Caixa troca sede por economia de R$ 2,6 milhões por mês

Banco da casa própria ainda “paga” aluguel

Principal banco da casa própria do país, gestor do FGTS e do programa Minha Casa, Minha Vida, com a maior fatia da caderneta de poupança que financia empreendimentos imobiliários, a Caixa Econômica Federal não tem casa própria no Rio de Janeiro. “Mora de aluguel”. Mas aproveitou a baixa geral do mercado imobiliário carioca, com ampla oferta de empreendimentos corporativos no Centro do Rio, para fazer uma mudança e economizar dinheiro.

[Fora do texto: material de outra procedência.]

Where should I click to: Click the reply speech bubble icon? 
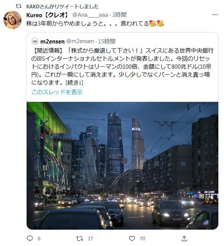coord(30,238)
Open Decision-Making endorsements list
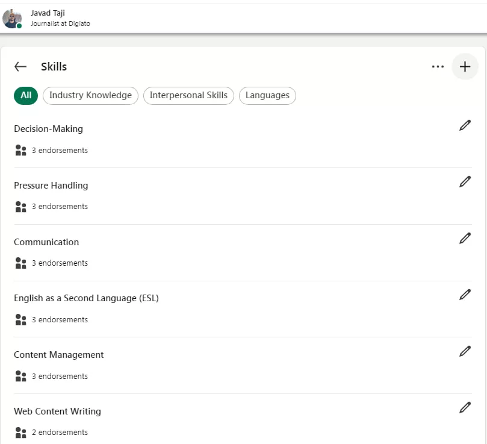Image resolution: width=487 pixels, height=444 pixels. click(x=59, y=150)
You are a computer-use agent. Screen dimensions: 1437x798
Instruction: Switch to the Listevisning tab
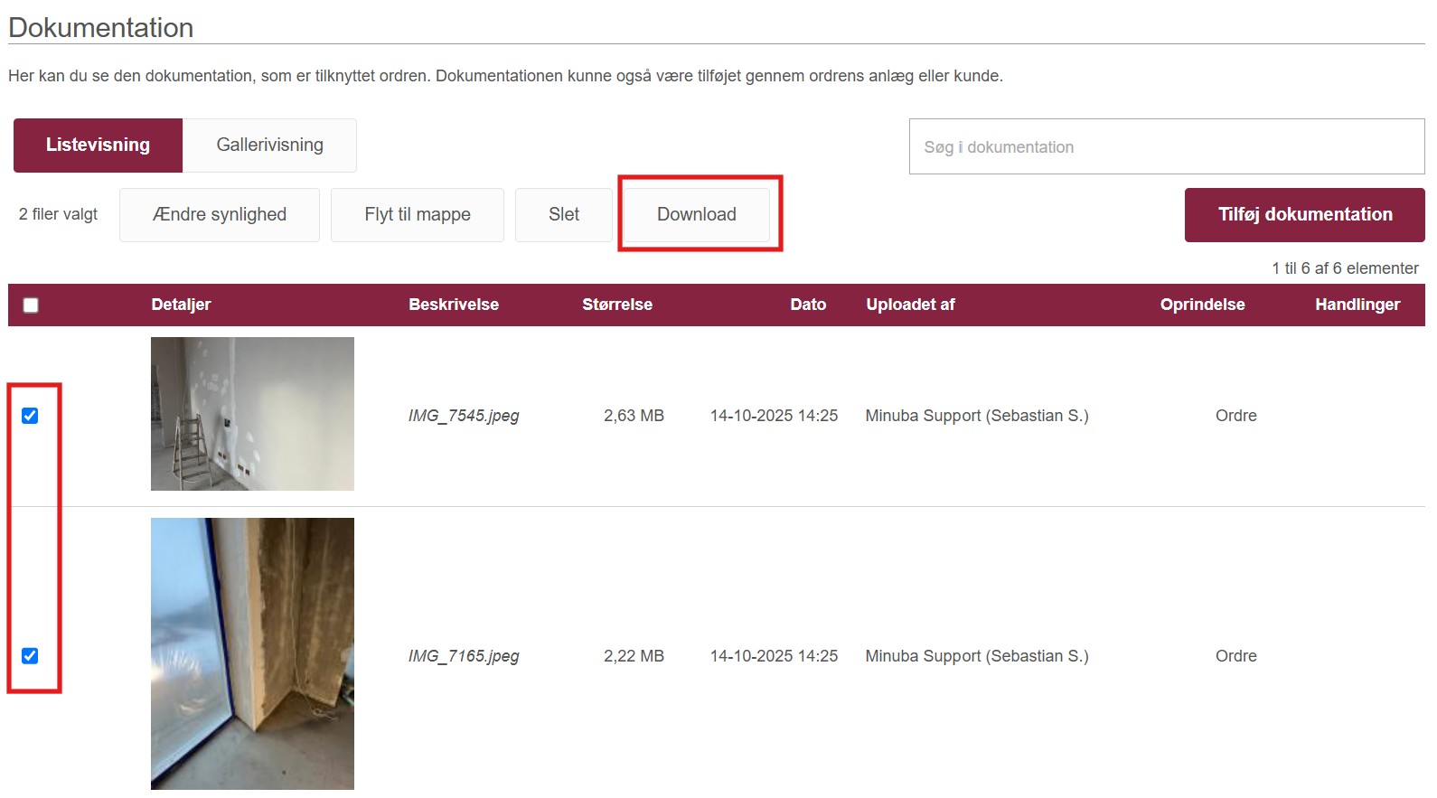98,146

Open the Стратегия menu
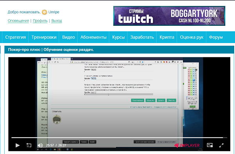(x=15, y=37)
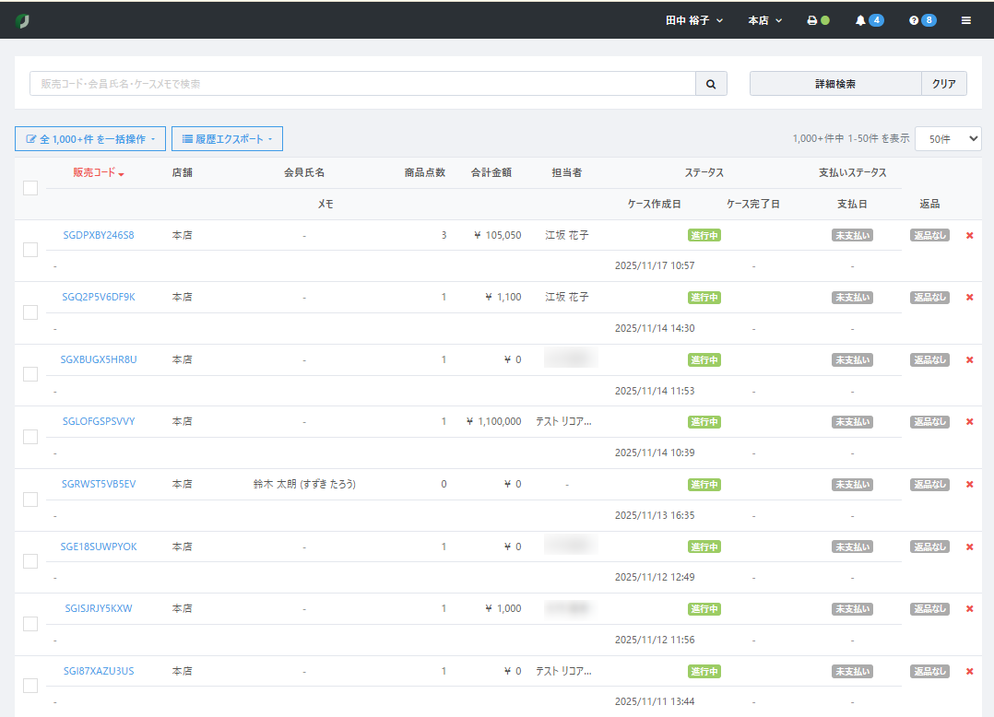This screenshot has width=994, height=717.
Task: Click the sales code search input field
Action: (362, 84)
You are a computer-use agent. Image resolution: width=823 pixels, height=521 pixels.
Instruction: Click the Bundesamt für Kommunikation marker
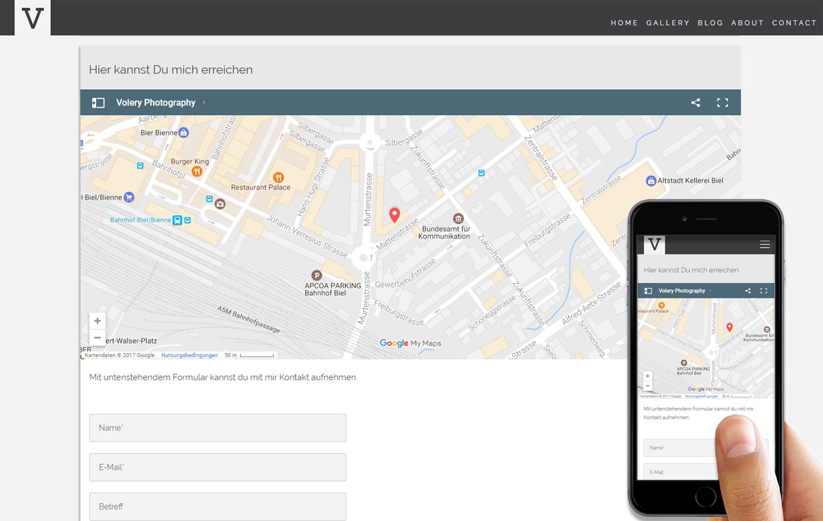[459, 218]
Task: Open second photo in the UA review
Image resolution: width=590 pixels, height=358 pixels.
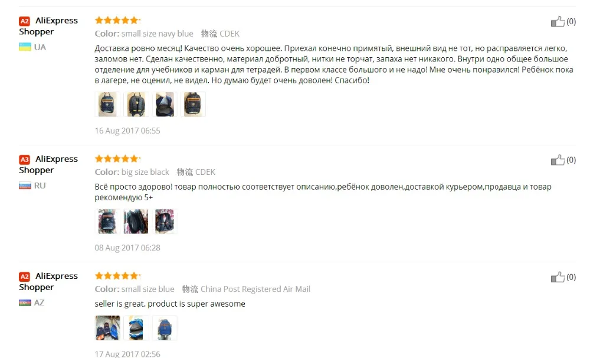Action: click(136, 105)
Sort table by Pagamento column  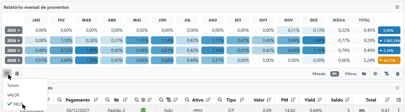(96, 100)
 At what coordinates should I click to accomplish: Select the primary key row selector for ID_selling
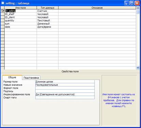2,11
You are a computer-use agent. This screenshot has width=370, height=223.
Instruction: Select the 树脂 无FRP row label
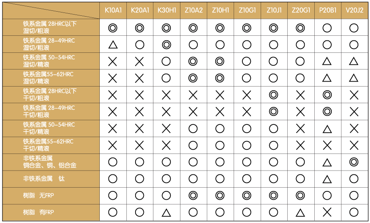pyautogui.click(x=38, y=196)
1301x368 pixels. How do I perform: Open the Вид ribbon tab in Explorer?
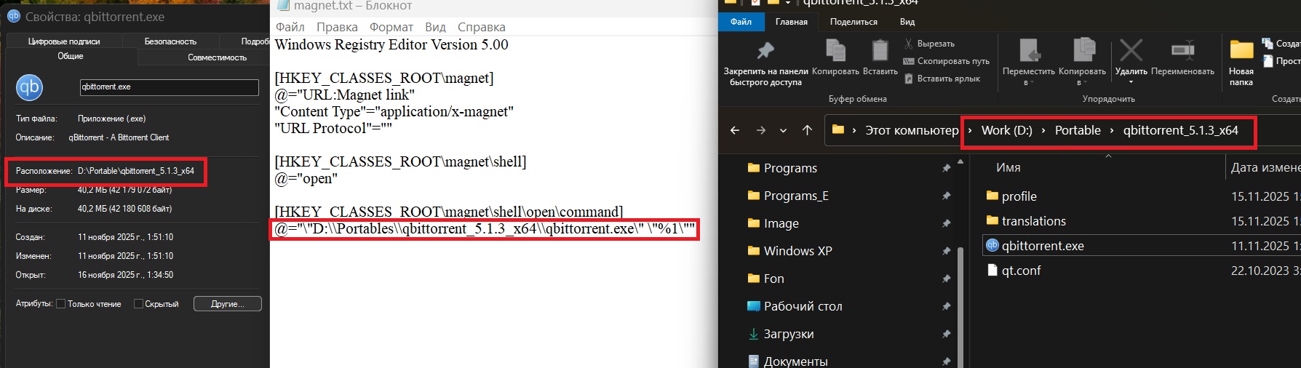click(x=907, y=22)
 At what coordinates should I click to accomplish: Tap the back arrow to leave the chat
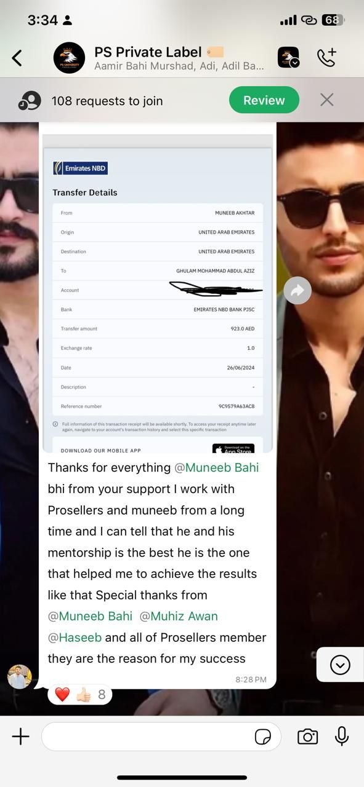(17, 58)
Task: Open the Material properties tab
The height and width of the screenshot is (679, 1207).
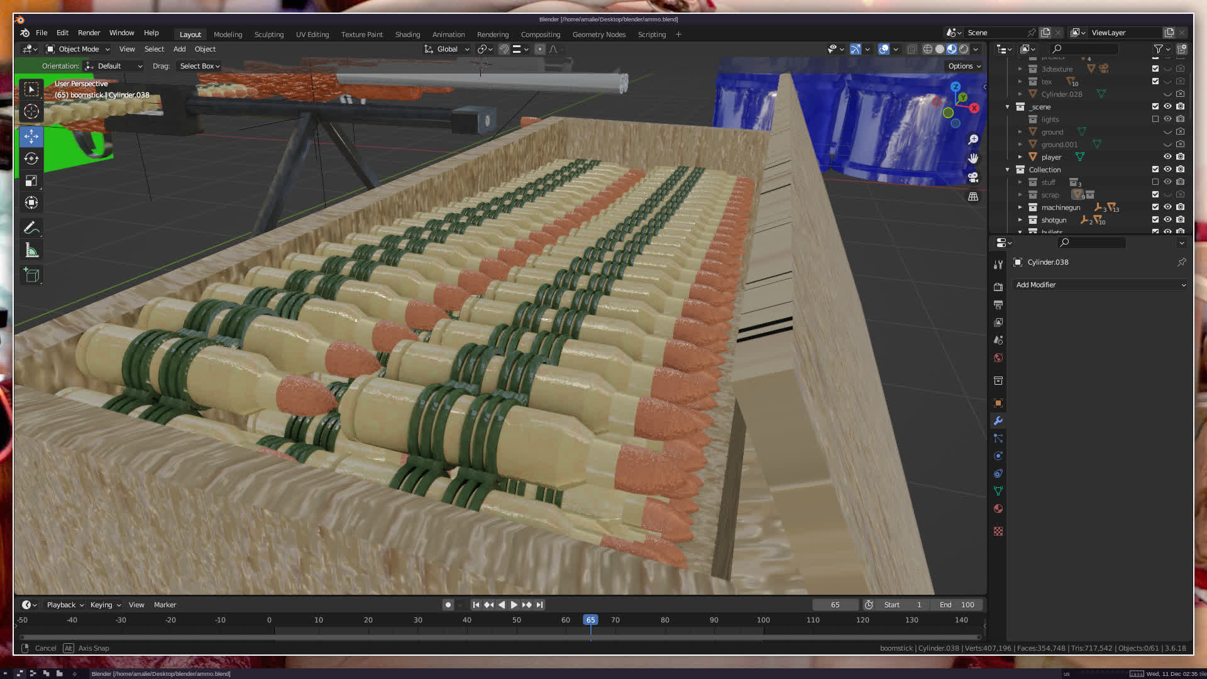Action: tap(998, 509)
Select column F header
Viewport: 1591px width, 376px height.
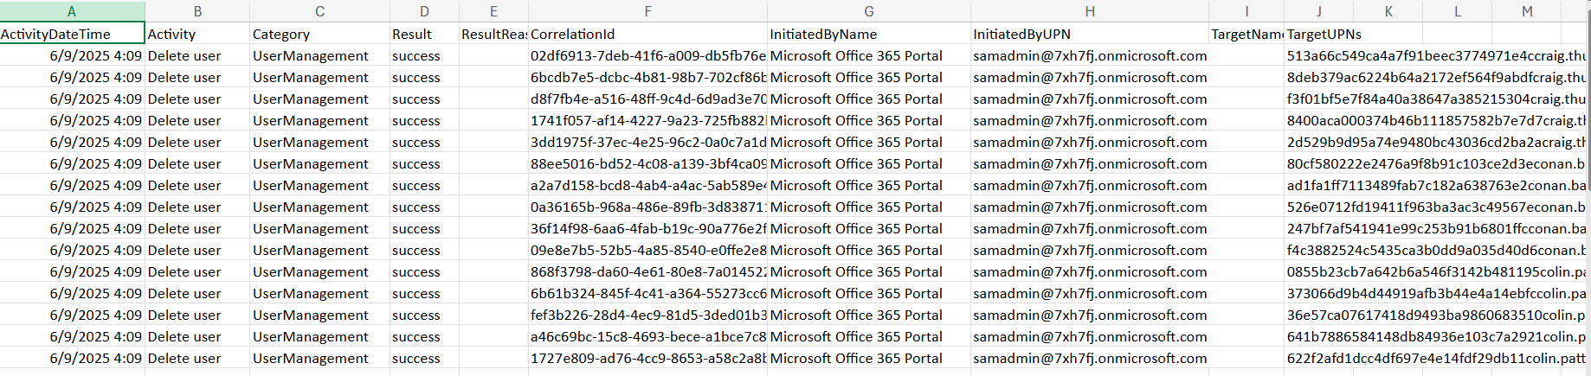647,11
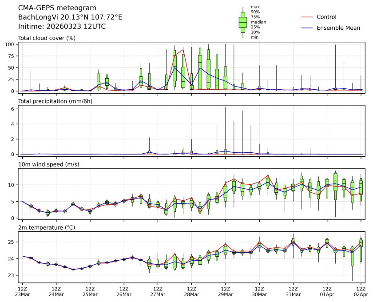373x302 pixels.
Task: Click the blue Ensemble Mean line sample
Action: coord(307,28)
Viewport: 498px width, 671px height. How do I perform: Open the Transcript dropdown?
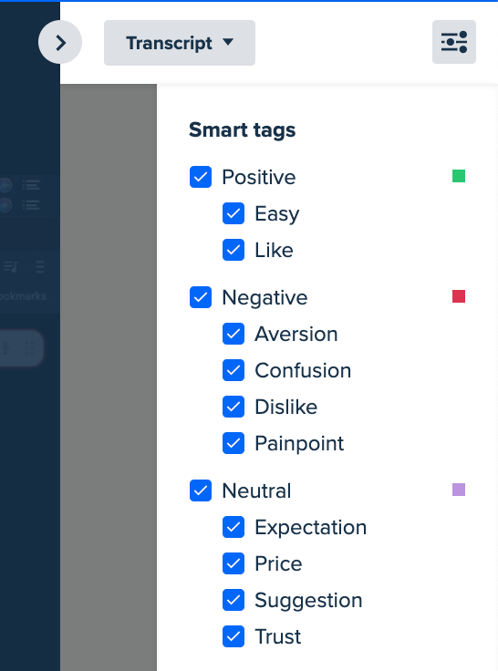[x=180, y=43]
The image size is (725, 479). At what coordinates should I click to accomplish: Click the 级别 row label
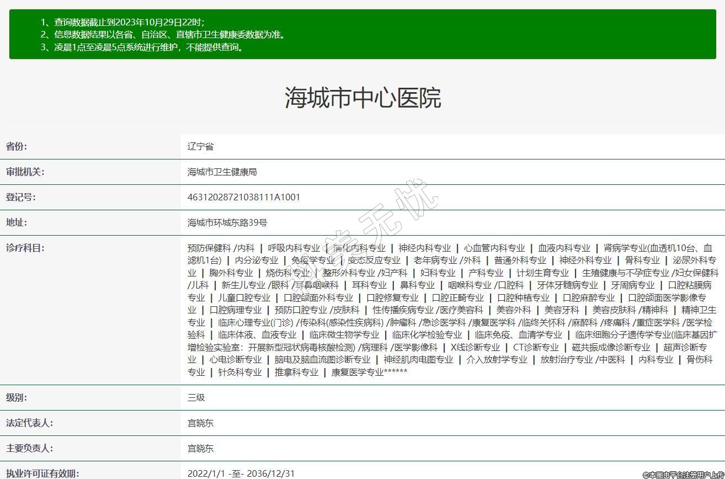point(17,397)
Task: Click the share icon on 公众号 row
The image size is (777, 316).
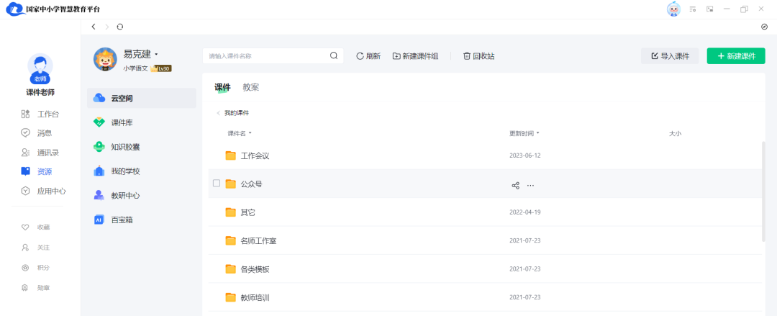Action: [515, 185]
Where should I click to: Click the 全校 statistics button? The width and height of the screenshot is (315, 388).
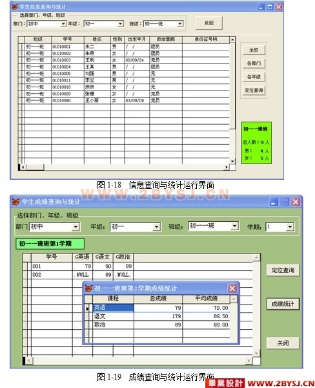[254, 50]
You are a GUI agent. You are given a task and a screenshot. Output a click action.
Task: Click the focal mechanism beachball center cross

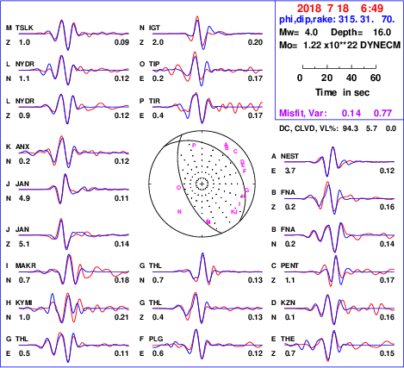[x=202, y=184]
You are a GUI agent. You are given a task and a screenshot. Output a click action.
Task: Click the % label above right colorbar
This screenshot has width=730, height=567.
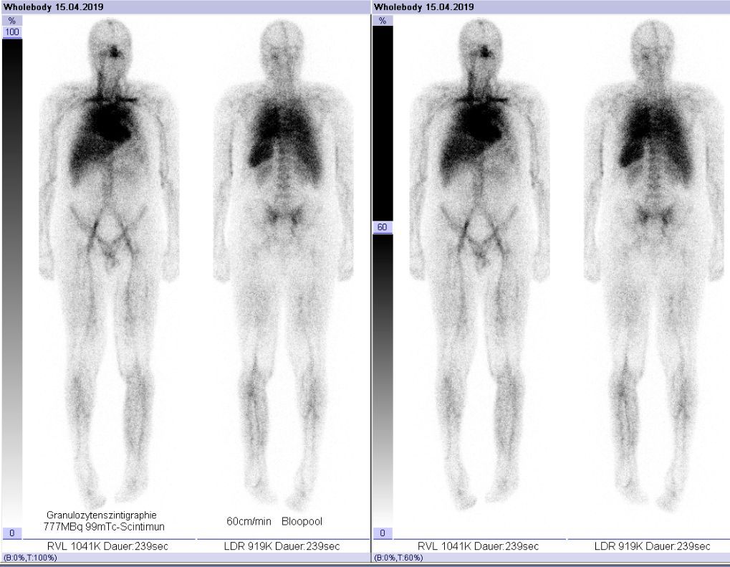coord(383,21)
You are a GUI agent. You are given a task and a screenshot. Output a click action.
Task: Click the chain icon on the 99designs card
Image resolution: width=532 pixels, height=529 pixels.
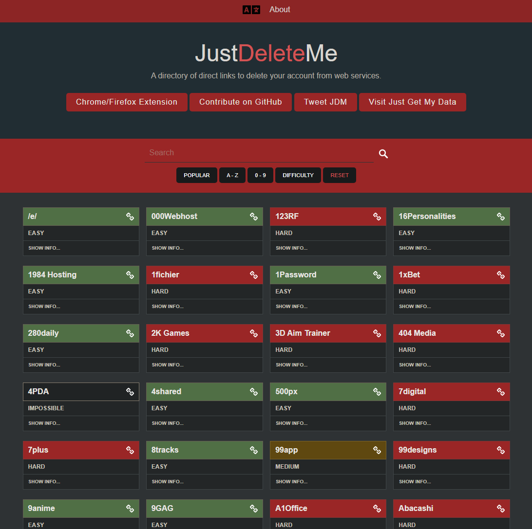point(501,450)
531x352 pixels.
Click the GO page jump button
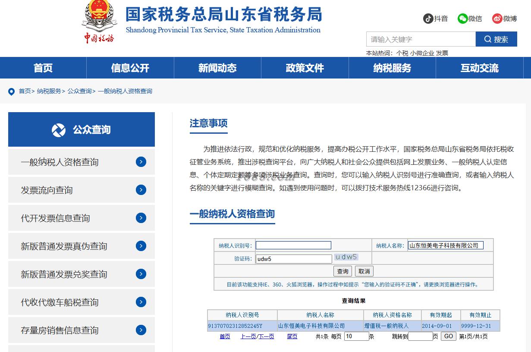pos(449,336)
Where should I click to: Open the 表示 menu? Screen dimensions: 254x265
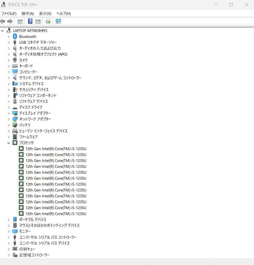coord(45,13)
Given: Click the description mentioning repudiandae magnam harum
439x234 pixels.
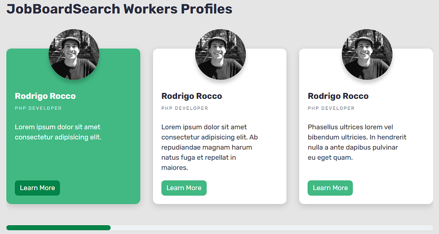Looking at the screenshot, I should [207, 147].
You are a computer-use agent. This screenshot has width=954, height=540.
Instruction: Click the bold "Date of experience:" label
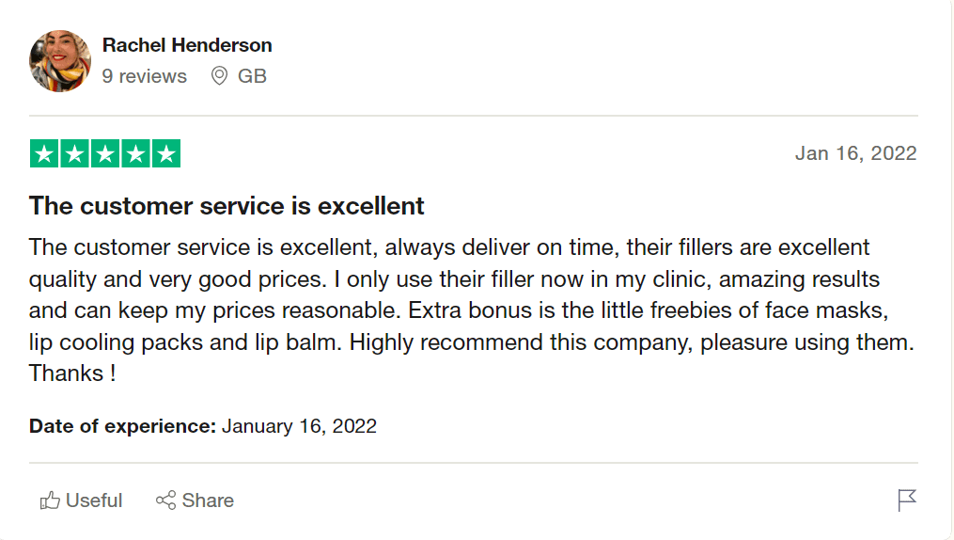coord(123,426)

Em operação oficializada ontem, em nota oficial, a Caixa informou que irá deixar a sua antiga sede na Avenida Almirante Barroso na esquina da Avenida Rio Branco, onde estava desde o início dos anos 70, para se acomodar, a partir de novembro, em uma das torres do Passeio Corporate, localizado na rua das Marrecas, 20, Cinelândia. A transferência ocorrerá de forma gradual, até junho de 2019. Nos próximos meses, o novo espaço, de 110 mil m2 vai ser adaptado para realocar os funcionários da CEF em um prédio mais moderno. 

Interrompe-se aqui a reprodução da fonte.